_The data_
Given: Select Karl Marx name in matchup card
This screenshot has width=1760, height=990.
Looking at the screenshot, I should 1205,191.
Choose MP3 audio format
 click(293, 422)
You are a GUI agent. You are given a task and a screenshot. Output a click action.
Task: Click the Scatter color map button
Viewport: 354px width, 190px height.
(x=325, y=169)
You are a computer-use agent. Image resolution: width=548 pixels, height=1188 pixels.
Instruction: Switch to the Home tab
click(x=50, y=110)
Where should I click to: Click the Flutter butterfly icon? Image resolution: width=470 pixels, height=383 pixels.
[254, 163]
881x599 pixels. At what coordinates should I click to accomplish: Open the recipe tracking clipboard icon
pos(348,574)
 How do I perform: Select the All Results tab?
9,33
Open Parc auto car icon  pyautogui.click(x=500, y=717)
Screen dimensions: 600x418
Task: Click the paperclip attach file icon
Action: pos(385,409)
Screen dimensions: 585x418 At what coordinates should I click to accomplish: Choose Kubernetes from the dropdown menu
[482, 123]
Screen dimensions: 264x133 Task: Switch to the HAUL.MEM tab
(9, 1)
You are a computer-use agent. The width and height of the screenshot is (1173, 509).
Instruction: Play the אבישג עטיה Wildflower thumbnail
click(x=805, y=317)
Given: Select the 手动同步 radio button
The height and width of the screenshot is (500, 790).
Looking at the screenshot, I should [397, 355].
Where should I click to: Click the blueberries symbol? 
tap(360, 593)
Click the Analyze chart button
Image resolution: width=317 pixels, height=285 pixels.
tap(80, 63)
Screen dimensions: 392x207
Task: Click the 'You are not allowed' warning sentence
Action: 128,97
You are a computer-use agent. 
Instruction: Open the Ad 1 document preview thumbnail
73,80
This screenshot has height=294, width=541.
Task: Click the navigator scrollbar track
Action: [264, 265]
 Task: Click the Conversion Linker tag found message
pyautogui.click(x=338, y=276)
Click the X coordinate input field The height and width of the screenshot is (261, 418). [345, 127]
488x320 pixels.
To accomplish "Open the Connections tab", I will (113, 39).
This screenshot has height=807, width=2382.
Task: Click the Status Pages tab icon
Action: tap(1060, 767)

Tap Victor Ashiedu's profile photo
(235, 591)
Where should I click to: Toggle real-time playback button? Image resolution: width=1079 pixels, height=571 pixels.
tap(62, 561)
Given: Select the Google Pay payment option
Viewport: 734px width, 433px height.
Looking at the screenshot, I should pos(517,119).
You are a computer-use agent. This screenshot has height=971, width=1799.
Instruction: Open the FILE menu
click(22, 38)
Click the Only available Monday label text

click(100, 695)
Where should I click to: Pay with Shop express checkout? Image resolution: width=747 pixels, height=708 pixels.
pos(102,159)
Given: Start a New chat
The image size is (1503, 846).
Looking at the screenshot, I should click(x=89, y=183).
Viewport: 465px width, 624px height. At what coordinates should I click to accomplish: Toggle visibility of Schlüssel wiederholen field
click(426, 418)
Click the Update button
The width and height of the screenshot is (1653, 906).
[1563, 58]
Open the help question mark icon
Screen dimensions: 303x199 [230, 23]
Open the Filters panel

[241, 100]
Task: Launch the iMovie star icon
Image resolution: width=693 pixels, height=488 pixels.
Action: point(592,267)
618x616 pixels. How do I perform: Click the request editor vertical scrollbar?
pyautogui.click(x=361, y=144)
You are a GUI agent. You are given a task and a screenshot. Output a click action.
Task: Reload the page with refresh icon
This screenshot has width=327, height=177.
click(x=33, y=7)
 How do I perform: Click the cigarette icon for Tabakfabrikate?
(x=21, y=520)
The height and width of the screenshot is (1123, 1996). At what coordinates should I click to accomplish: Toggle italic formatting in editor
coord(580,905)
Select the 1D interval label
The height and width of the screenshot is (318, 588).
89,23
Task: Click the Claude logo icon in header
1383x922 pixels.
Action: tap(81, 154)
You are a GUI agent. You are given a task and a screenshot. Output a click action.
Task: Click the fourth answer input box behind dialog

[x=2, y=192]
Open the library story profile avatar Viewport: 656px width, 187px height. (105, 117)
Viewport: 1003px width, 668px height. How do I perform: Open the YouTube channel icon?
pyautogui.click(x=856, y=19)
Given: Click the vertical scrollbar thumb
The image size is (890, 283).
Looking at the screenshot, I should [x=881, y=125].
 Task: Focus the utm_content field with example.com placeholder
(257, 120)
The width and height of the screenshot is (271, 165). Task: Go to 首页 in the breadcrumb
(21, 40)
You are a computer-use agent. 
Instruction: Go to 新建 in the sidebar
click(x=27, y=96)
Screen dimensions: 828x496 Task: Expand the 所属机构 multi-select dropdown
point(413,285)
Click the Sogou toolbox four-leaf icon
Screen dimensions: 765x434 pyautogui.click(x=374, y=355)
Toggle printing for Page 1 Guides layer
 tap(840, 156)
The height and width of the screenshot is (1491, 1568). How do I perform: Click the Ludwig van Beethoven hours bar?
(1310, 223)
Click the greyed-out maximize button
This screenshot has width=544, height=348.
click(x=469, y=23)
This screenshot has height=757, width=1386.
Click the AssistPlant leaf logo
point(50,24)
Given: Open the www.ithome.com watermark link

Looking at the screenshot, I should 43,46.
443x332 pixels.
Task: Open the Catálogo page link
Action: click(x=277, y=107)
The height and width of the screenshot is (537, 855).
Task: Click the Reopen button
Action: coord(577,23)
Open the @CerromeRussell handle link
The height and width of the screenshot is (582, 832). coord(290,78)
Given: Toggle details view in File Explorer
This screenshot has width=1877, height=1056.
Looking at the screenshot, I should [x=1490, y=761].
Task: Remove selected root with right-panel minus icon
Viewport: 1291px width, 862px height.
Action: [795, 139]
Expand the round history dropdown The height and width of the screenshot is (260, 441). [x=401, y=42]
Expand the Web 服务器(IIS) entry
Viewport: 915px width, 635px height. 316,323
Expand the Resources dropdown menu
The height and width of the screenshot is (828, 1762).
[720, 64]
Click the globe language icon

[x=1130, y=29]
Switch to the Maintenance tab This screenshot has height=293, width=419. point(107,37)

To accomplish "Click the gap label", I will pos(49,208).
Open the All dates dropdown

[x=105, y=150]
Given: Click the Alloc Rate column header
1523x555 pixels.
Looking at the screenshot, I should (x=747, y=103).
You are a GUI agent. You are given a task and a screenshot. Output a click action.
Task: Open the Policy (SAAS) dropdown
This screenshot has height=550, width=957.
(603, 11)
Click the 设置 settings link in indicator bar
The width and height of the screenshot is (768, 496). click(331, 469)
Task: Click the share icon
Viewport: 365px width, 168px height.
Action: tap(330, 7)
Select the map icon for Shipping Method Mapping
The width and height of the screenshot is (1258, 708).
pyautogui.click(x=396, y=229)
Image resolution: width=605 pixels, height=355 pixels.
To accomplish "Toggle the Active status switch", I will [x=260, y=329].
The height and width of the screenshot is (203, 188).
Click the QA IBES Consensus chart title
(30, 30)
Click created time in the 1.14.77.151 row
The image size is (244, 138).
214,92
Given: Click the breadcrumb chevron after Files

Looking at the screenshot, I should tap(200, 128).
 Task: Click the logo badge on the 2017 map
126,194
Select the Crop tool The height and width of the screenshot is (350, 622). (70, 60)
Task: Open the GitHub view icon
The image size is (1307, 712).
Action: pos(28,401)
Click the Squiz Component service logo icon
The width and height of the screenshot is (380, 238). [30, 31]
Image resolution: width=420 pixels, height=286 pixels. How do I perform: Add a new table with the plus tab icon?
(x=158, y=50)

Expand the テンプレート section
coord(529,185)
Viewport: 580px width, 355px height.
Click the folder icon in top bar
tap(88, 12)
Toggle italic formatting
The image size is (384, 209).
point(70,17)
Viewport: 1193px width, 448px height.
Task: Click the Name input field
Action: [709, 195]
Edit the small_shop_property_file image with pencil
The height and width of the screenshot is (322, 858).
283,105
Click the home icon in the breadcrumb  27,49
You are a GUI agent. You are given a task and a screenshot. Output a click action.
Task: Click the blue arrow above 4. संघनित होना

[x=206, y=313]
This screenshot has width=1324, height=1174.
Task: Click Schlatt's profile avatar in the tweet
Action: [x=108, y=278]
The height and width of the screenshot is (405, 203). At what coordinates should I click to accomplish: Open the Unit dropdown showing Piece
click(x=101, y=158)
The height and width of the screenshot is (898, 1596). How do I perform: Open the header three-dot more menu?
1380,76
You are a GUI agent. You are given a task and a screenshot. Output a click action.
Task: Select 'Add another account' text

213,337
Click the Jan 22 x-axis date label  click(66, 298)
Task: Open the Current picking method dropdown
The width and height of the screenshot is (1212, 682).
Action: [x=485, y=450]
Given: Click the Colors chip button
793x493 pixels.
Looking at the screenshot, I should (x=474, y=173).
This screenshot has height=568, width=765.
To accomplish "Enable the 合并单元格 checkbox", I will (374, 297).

_Stated exercise_
List the lines of the records as a numbered list, from the first line through the line containing "Action: pos(385,409)", leaving out any blank lines.

_Exercise solution_
1. Given: Select Karl Marx name in matchup card
2. This screenshot has width=1760, height=990.
3. Looking at the screenshot, I should 1205,191.
4. Choose MP3 audio format
5.  click(293, 422)
6. You are a GUI agent. You are given a task and a screenshot. Output a click action.
7. Task: Click the Scatter color map button
8. Viewport: 354px width, 190px height.
9. (x=325, y=169)
10. You are a computer-use agent. Image resolution: width=548 pixels, height=1188 pixels.
11. Instruction: Switch to the Home tab
12. click(x=50, y=110)
13. Where should I click to: Click the Flutter butterfly icon? Image resolution: width=470 pixels, height=383 pixels.
14. [254, 163]
15. 881x599 pixels. At what coordinates should I click to accomplish: Open the recipe tracking clipboard icon
16. pos(348,574)
17.  How do I perform: Select the All Results tab?
18. 9,33
19. Open Parc auto car icon  pyautogui.click(x=500, y=717)
20. Screen dimensions: 600x418
21. Task: Click the paperclip attach file icon
22. Action: pos(385,409)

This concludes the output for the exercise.